Federated Learning with Rebalanced Dataset

More Info
expand_more

Abstract

With the widespread application of artificial intelligence, centralized machine learning approaches, which require access to users' local data, have raised concerns about data privacy. In response, federated learning, an architecture that aggregates models trained locally with local data, has been proposed. This approach addresses the data privacy issues inherent in centralized machine learning while also alleviating the high communication costs and server resource demands. However, due to its architectural nature, federated learning, with its single global model, struggles to meet the diverse personalized needs of clients and suffers significant accuracy degradation when client data distributions are uneven or exhibit non-IID characteristics. Personalized federated learning has been introduced to address these issues of data heterogeneity and personalized needs. Its goal is not to train a single global model but to ensure that each client participating in the personalized federated learning framework has a local model that meets their individual needs.

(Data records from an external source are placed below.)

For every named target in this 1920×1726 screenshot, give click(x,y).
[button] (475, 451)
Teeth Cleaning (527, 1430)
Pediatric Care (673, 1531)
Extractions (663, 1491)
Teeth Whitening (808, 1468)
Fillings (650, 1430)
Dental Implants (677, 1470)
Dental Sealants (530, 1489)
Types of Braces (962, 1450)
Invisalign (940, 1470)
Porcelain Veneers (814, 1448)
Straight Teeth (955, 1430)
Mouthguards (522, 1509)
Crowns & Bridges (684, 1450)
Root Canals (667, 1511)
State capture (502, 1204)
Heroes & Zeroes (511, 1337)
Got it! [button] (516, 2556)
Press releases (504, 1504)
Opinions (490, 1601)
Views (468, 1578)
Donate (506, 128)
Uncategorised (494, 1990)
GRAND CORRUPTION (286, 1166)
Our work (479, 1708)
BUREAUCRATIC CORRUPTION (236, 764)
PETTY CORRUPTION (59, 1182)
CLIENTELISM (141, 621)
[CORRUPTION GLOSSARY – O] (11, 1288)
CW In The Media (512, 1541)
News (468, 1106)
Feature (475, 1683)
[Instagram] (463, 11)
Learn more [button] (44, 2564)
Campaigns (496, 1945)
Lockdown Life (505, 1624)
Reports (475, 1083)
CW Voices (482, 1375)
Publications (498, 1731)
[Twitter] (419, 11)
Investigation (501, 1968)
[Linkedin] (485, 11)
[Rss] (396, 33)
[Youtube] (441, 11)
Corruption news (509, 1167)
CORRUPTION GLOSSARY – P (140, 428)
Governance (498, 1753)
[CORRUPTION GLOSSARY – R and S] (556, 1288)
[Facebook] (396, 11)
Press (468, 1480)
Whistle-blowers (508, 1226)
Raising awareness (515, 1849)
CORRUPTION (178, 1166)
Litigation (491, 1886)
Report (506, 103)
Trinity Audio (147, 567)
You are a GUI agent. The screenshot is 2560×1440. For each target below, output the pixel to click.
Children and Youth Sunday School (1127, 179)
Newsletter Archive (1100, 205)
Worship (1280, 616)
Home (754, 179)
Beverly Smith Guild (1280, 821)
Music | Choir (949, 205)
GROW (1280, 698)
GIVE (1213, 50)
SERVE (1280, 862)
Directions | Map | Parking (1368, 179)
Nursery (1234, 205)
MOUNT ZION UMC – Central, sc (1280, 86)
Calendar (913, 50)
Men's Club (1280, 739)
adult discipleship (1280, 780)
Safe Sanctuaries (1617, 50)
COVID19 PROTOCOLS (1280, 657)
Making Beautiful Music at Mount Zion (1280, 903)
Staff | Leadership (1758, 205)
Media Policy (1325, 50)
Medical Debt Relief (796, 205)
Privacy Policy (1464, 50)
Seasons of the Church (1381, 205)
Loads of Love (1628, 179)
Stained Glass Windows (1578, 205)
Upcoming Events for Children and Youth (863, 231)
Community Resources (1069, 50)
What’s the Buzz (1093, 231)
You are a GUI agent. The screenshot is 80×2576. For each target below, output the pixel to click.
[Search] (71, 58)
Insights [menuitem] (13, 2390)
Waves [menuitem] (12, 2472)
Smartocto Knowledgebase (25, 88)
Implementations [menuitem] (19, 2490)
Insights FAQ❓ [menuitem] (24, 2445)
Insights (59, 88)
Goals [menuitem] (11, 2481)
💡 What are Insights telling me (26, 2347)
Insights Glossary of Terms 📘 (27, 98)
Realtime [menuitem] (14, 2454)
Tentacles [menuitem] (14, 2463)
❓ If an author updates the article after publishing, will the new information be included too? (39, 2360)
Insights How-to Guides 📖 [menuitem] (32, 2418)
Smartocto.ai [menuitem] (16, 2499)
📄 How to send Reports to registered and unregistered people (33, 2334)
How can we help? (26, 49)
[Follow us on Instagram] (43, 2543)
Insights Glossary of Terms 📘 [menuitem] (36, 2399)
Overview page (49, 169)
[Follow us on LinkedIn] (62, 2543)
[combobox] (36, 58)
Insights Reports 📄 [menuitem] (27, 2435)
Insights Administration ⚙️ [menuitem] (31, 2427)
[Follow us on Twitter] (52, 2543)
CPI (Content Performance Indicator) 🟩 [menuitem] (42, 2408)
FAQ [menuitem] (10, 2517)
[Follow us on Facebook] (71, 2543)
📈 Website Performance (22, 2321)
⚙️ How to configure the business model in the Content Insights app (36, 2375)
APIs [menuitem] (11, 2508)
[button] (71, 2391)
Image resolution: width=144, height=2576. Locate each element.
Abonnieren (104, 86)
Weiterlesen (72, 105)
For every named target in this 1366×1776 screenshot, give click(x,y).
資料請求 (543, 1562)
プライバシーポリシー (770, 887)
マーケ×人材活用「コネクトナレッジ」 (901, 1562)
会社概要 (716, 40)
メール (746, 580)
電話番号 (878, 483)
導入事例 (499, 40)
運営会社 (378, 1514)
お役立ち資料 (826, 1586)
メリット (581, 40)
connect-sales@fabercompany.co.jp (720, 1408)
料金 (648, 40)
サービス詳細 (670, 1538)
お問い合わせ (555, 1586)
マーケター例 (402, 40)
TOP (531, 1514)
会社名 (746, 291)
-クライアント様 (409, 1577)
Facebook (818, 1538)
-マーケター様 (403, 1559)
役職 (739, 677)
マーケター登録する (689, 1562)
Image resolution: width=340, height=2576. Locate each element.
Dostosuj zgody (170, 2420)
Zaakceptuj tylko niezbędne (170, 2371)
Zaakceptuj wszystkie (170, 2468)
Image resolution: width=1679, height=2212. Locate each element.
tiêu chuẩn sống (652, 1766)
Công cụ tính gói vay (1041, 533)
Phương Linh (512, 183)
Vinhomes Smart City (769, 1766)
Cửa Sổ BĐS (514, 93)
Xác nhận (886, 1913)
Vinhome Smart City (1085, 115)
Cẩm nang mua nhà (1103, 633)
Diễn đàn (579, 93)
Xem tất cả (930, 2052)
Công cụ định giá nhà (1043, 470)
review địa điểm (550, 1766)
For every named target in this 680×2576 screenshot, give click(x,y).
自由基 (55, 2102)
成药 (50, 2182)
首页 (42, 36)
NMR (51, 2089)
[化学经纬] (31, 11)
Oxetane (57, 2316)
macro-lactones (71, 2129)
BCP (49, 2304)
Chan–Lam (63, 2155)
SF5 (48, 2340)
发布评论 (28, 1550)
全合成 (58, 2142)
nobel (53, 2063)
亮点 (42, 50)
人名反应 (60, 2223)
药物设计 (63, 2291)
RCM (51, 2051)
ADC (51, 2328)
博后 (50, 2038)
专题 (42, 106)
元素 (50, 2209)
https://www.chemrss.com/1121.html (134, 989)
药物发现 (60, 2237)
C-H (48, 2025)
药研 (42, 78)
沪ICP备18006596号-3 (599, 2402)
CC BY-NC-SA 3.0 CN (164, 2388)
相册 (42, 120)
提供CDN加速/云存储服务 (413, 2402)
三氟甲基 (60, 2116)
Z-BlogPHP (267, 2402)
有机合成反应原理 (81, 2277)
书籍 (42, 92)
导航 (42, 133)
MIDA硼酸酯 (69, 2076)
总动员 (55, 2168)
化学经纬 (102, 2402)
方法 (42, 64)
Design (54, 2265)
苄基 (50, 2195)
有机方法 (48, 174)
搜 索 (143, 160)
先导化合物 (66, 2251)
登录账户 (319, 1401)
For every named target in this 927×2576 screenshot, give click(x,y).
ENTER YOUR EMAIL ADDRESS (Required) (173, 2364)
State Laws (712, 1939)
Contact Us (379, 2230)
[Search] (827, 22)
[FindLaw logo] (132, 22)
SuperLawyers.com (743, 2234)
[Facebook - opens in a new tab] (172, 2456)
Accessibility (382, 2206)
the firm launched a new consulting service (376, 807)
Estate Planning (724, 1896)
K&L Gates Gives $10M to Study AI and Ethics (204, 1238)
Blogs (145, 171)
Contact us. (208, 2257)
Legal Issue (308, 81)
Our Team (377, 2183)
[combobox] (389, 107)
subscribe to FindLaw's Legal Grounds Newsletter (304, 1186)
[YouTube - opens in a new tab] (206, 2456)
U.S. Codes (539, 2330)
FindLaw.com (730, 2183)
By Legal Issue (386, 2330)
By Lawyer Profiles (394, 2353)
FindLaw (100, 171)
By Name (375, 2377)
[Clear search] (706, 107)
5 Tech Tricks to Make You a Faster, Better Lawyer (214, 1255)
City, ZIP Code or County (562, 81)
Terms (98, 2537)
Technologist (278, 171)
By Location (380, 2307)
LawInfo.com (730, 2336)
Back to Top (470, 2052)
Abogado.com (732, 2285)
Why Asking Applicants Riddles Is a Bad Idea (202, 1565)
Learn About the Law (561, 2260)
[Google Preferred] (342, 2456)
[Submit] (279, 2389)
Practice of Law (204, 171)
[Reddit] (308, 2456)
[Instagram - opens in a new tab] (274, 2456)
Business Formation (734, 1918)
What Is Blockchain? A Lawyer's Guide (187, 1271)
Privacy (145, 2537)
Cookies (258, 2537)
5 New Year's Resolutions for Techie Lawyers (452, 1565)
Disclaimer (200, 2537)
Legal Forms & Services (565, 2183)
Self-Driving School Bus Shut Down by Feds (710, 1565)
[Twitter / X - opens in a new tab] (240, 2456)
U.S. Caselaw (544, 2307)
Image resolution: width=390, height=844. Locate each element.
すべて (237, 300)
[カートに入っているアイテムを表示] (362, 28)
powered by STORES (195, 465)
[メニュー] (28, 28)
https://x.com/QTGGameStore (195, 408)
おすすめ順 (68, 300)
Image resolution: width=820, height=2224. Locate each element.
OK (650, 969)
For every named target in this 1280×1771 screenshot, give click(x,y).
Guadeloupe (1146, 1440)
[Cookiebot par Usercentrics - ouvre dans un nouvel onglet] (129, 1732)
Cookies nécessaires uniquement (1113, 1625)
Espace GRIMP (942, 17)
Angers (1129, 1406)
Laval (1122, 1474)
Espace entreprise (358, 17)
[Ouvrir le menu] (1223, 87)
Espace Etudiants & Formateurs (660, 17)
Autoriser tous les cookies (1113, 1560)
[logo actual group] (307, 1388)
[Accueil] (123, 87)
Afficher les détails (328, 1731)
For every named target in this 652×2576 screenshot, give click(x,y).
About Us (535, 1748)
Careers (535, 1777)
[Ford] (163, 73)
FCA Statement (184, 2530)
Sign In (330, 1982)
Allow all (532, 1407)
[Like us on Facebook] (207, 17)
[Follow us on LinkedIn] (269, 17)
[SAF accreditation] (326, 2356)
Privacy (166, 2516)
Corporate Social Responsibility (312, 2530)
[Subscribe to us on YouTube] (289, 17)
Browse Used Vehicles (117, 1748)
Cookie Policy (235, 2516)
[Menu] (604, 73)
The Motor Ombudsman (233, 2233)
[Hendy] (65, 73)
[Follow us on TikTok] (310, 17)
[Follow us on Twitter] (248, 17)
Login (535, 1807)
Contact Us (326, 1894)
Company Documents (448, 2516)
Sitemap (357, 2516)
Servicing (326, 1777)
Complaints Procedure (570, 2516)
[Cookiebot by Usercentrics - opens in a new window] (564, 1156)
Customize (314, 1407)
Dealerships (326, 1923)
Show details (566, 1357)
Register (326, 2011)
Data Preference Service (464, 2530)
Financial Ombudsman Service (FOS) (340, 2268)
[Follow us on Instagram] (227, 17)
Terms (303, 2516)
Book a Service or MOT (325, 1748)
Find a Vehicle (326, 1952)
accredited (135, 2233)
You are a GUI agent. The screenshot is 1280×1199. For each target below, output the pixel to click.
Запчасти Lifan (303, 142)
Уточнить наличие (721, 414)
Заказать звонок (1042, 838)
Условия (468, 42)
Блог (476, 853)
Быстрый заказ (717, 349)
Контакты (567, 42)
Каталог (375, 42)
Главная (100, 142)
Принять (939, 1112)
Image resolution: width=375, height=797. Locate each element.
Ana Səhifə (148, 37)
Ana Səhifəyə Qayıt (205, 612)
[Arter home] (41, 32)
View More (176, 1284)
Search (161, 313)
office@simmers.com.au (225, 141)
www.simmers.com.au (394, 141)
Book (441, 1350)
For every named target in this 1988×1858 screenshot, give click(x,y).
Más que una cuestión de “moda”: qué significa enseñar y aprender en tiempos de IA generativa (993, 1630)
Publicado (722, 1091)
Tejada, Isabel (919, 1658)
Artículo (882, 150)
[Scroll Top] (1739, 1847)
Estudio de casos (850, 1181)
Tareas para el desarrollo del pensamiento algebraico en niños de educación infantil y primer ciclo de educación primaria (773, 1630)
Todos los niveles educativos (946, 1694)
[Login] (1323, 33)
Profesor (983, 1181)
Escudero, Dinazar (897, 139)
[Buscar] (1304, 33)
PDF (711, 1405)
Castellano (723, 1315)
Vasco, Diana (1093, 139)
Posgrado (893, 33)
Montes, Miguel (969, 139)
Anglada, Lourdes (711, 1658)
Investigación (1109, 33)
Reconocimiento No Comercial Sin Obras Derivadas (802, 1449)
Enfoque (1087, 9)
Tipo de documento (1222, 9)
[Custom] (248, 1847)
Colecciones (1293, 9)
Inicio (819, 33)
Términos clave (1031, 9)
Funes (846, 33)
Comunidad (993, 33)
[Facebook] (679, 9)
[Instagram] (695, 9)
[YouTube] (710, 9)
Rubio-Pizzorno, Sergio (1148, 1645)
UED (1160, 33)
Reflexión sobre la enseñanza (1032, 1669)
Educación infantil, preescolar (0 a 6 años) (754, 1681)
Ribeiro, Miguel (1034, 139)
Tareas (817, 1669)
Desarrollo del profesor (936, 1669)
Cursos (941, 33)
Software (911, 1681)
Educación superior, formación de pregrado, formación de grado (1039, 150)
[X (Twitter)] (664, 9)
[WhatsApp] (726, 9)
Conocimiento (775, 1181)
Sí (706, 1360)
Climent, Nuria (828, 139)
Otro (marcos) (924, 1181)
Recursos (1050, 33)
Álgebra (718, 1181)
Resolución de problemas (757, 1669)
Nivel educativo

Yet, personalized federated learning also has its shortcomings: the global model in federated learning often becomes an intermediary product in this framework, lacking the advantage of learning a generalized model. This thesis proposes a new personalized federated learning scheme, Federated Learning with Rebalanced Dataset(FedReb), which is based on parameter decoupling. By introducing a rebalanced dataset generated according to the distribution of clients' local data, this framework achieves high accuracy for both the global model and average client models. Comparative experiments demonstrate its superior scalability and robustness over other federated learning and personalized federated learning algorithms, and the report suggests optimal configurations for achieving the best results with reasonable costs. Additionally, a testbed has been established, and the deployment of the algorithm on it has been realized, verifying the feasibility of the algorithm in real-world setups.